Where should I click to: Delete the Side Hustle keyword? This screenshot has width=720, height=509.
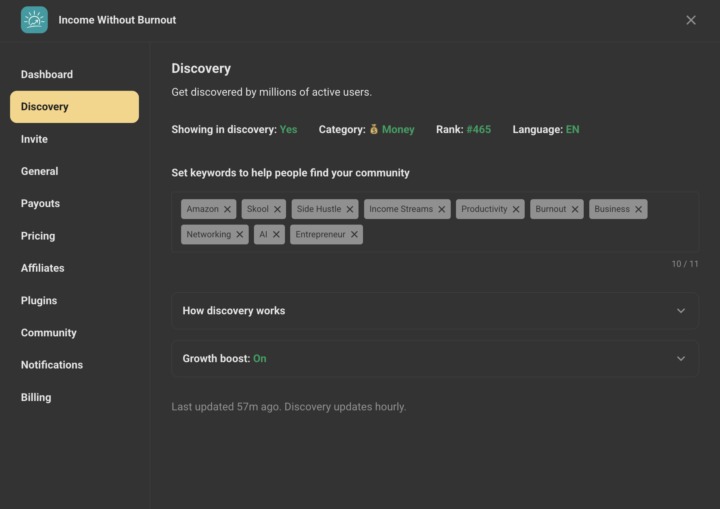(x=350, y=209)
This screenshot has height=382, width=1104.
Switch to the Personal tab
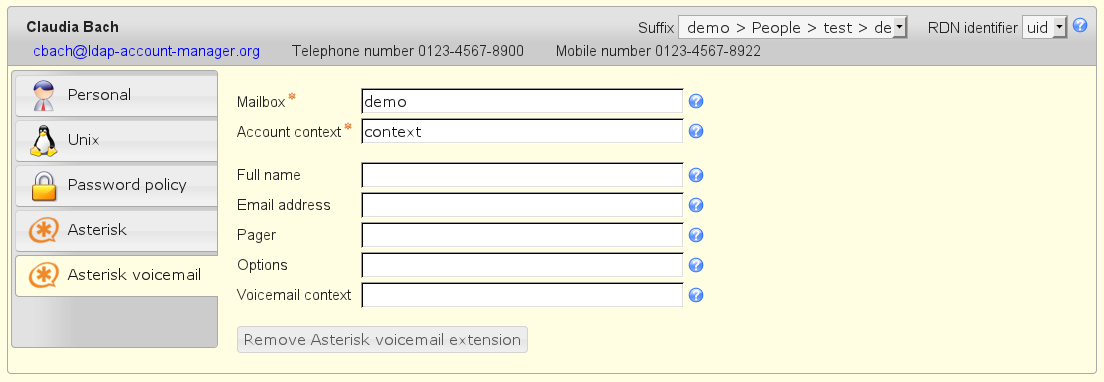[x=116, y=96]
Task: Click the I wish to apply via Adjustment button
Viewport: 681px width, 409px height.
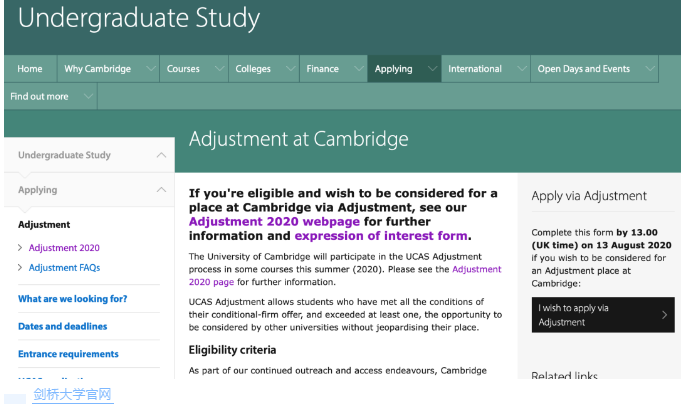Action: pyautogui.click(x=602, y=315)
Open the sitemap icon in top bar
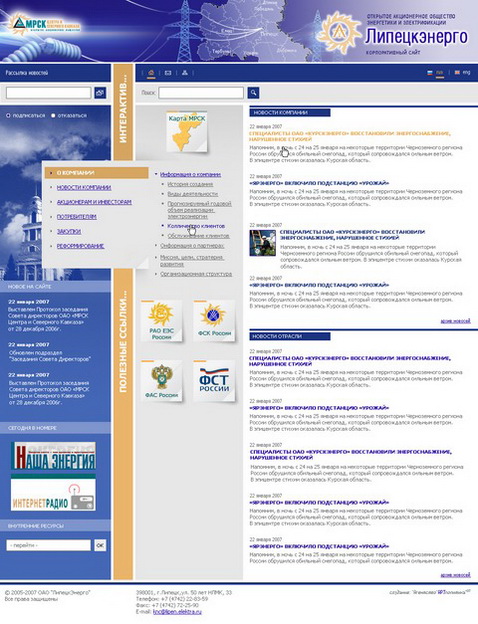 tap(185, 73)
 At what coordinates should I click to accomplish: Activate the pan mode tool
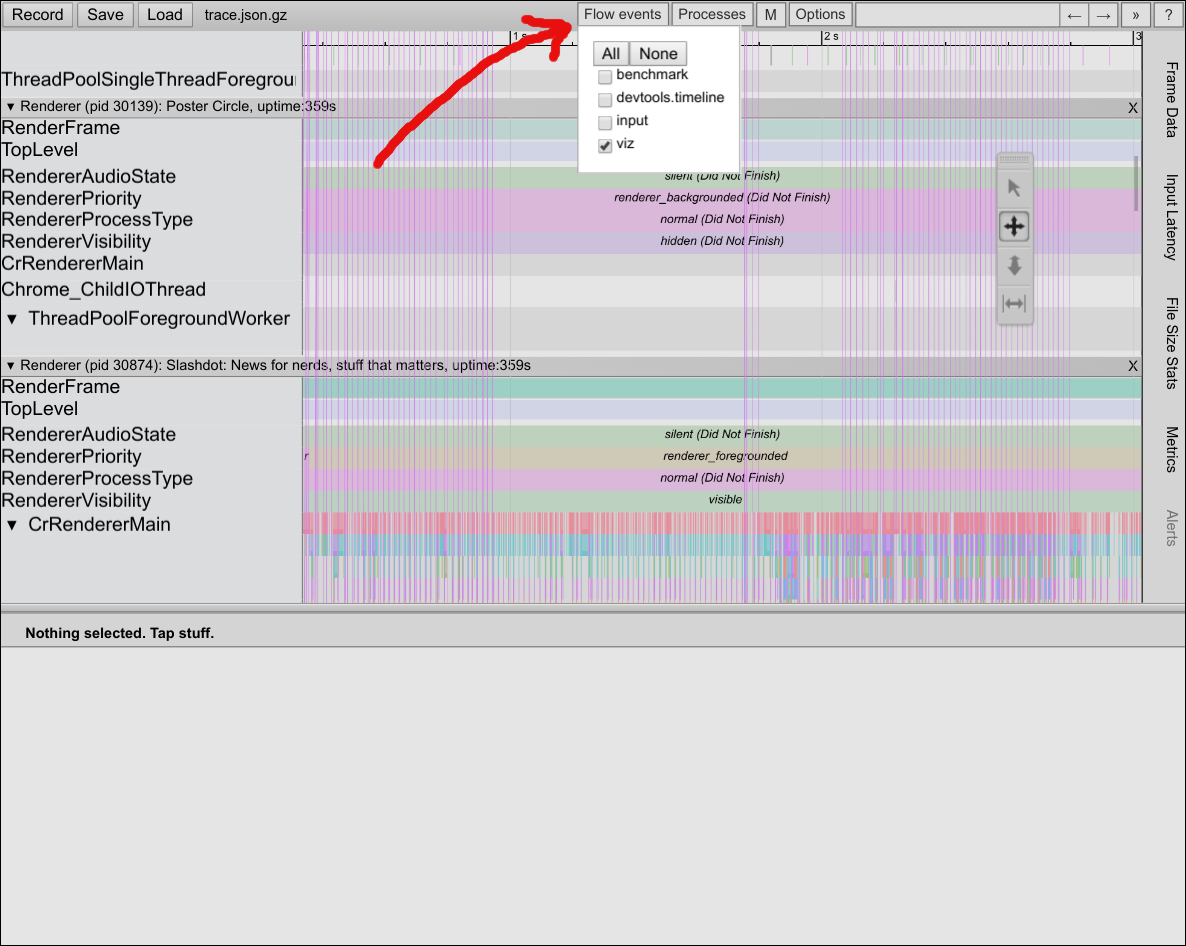pos(1014,226)
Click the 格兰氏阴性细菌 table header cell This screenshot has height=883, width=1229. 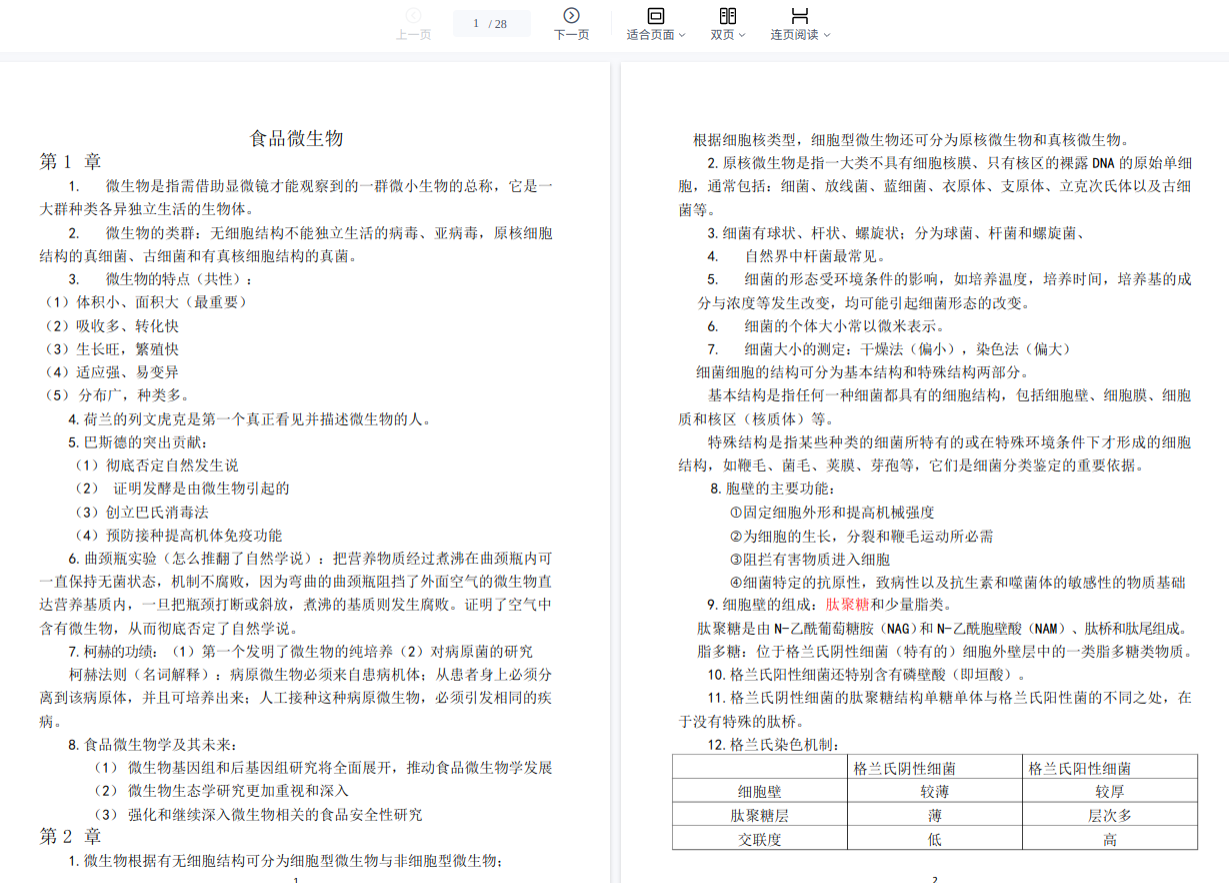point(904,769)
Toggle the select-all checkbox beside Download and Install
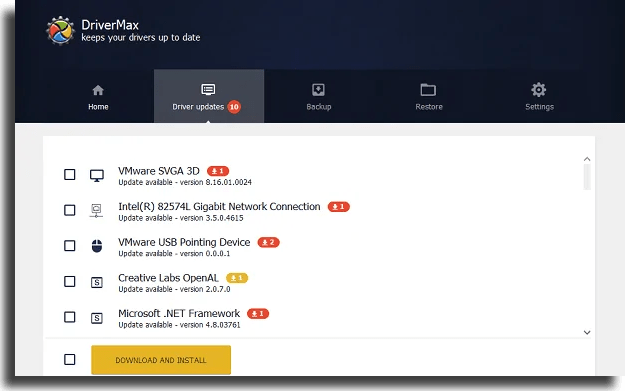Screen dimensions: 625x391 (x=70, y=359)
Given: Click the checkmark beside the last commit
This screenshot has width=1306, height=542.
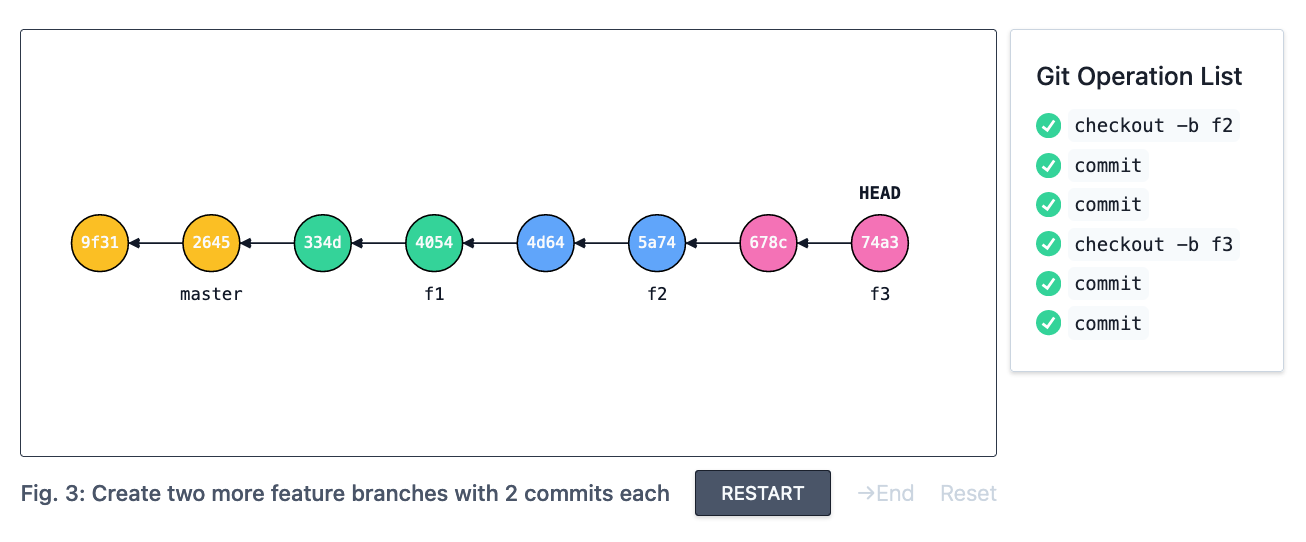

● **REQUIRED ACTION**
Starting from the line that contains "Given: Click the", transcribe exactly each line down to the final line of the material above, excluding every picture and adding nothing else.

● **RESPONSE**
Given: Click the checkmark beside the last commit
This screenshot has width=1306, height=542.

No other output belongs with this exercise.